>> BEGIN Text extract

DETAILED DESCRIPTION

[0035] Embodiments disclosed herein are directed to laminated glass articles for vehicular glazings or windshields having controlled glass breakage in response to certain types impacts, and methods of making the same. In particular, embodiments disclosed herein are directed to glass laminates having controlled glass breakage in the event of a vehicular collision with a pedestrian to reduce or minimize the risk of injury to the pedestrian resulting from the pedestrian impacting the glazing or windshield. Some embodiments disclosed herein are directed to systems that result in or actively cause controlled breakage of a vehicle glazing resulting from an active breakage mechanism triggered by a collision with a pedestrian. The controlled breakage may also be triggered by an impact from a dummy or headform used in vehicular safety testing. Aspects of some embodiments include sensing such pedestrian collisions with sensors in the vehicle. The systems and methods disclosed herein can provide glass laminates or vehicles that achieve improved safety ratings, such as lower HIC values than would otherwise be achieved. For example, embodiments of this disclosure can achieve a HIC value of less than 650 for some or all testing points on a glazing or windshield. At least some embodiments herein are applicable to conventional vehicle or automotive glazings. Some embodiments are directed to laminates that are thinner than the laminates used in conventional automotive glazing, and may include one or more strengthened glass substrates.

[0036] As used herein, the phrase“laminates,” which may also be referred to as“laminate structures,” laminate glass structures, or“glazings,” relates to a transparent, semitransparent, translucent or opaque glass-based material. Aspects of this invention pertain to laminates and vehicles and architectural panels that incorporate such structures. Laminates according to one or more embodiments comprise at least two glass substrates. In vehicle applications such as automotive glazings, the internal glass substrate is exposed to a vehicle or automobile interior and the external glass substrate faces an outside environment of the automobile. In one or more embodiments, the external glass substrate and internal glass substrate are bonded together by an interlayer.

>> END Text extract

## Work instructions
According to the laminated glass description, what HIC value can embodiments of the disclosure achieve on a glazing or windshield?

>> BEGIN Raw records

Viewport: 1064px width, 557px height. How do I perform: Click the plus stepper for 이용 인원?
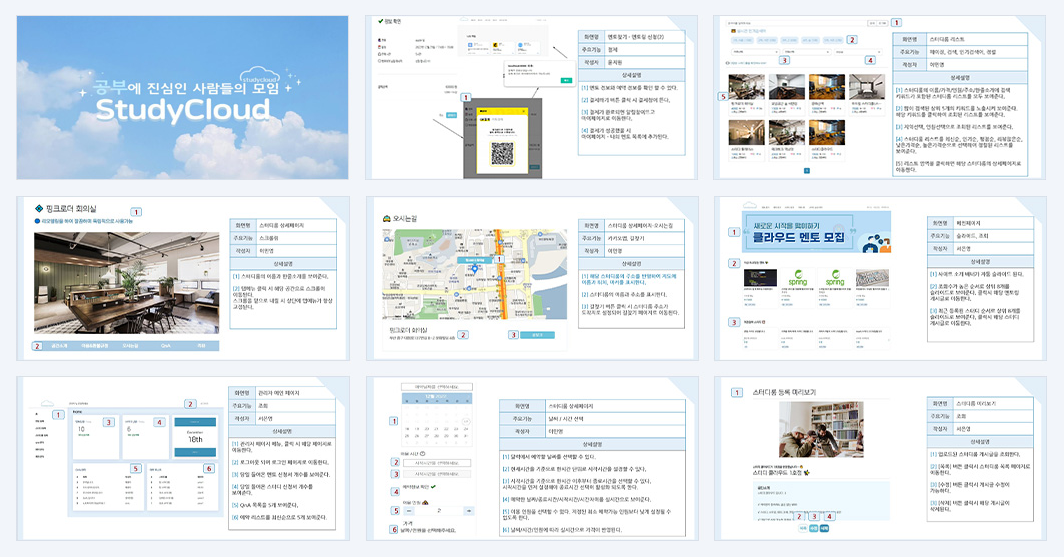[468, 510]

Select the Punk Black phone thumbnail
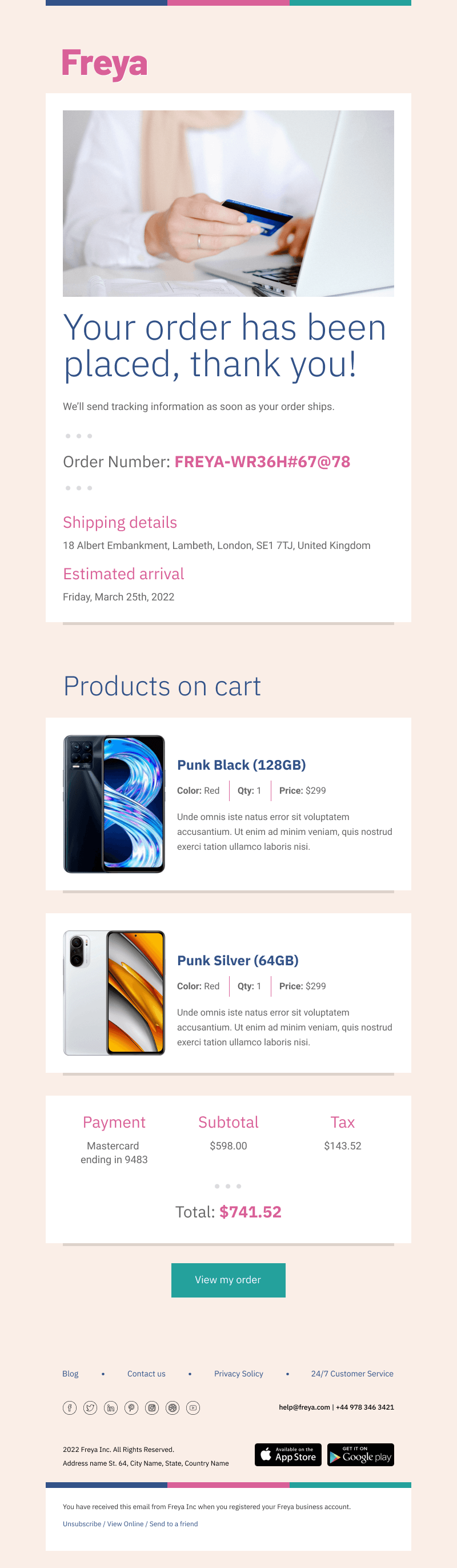point(114,803)
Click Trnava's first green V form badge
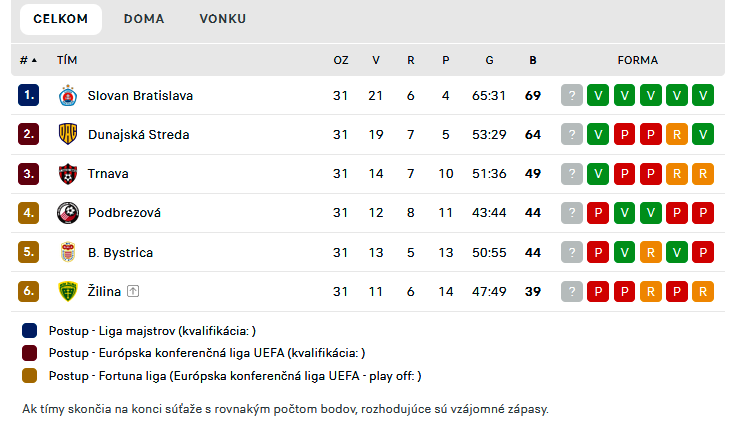Image resolution: width=733 pixels, height=421 pixels. point(598,174)
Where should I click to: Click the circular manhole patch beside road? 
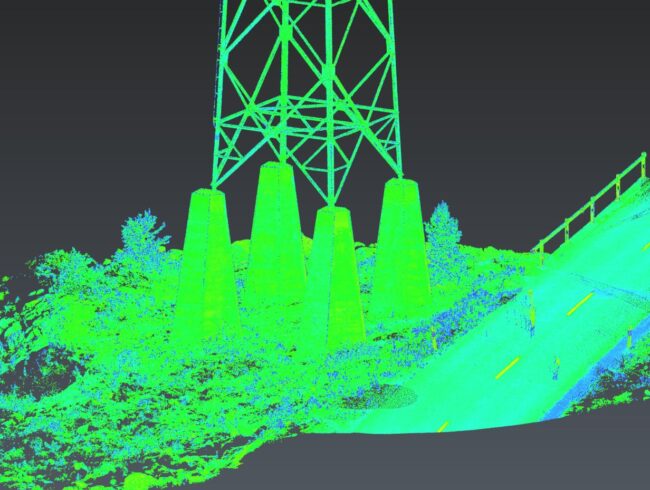click(378, 396)
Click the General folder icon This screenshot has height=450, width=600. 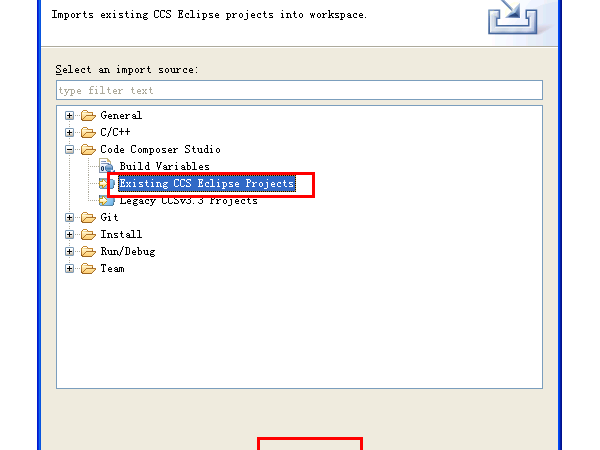88,115

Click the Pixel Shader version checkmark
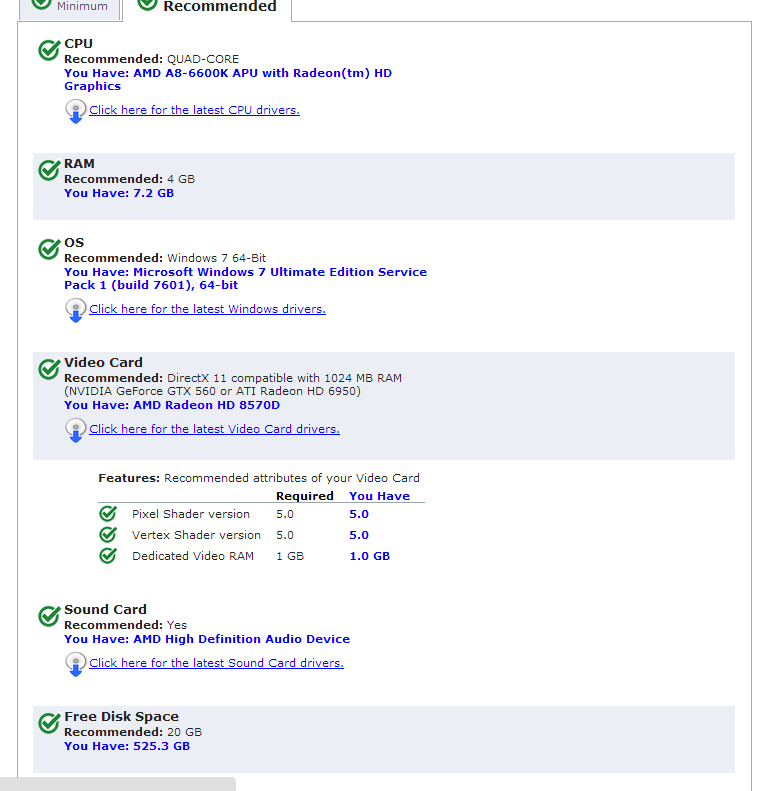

>> END Raw records

## Task solution
A HIC value of less than 650 for some or all testing points on a glazing or windshield.